Updated on April 28, 2014

Charlie Chaplin and Edna Purviance

Edna, Courtland Dines, and Mabel Normand

Edna and Her Mother in Later Life


Edna Purviance. Chaplin's Leading Lady

Edna Purviance was glamor girl from 1915-1918, when Hollywood was still a baby, who is seldom credited with being a glamor girl. The reason being that she was the leading lady of Charlie Chaplin. Most of the comics would have a female to regularly appear in their films. Harold Lloyd had his wife, Mildred Davis, play his leading lady and Buster Keaton would have a regular female foil for a few movies before moving on to another. But Charlie Chaplin was looking for a face that could impress audiences. A woman who Americans could look at and say, "I don't blame you for loving her Charlie." Edna Purviance was gorgeous, a natural beauty who was born October 1, 1895 and in 1915 was living in San Francisco while working as a secretary.
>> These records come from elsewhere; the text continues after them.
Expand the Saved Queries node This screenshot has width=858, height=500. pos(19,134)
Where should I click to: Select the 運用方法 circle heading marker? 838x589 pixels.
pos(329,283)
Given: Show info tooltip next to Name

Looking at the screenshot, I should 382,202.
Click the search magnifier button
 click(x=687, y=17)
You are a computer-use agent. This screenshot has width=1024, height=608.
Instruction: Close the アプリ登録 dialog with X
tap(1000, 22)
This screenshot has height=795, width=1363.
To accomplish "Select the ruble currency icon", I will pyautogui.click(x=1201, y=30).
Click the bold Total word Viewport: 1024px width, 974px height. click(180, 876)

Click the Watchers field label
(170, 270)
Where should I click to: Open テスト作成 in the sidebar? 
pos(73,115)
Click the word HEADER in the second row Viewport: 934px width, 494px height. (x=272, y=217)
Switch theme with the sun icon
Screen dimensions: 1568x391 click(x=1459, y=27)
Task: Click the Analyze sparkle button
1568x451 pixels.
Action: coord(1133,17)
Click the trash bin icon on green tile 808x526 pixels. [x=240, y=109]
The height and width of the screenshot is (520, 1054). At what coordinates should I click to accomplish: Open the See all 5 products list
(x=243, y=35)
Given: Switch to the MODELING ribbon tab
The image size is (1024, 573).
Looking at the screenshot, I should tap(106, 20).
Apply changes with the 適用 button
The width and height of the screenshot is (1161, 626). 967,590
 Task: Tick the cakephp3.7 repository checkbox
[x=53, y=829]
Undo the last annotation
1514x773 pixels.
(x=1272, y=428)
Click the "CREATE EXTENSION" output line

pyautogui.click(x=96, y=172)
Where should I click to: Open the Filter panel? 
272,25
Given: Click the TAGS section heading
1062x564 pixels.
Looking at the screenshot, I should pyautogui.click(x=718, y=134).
By a sheer stroke of luck Edna was spotted in a cafe by one of Charlie Chaplin's associates. Edna was a stunning young natural beauty with exquisite features and when Chaplin saw her he was entranced, however, he thought she seemed too serious to be in comedies. He later learned that Edna was depressed by the break up of a romance. It was hard to believe that a girl this beautiful could be dumped or rejected by someone but Edna was so wrapped up in her misery that even making a movie with the famous Charlie Chaplin could not cheer her up. After finishing the picture, however, she had fallen in love with Chaplin and the two were soon inseparable.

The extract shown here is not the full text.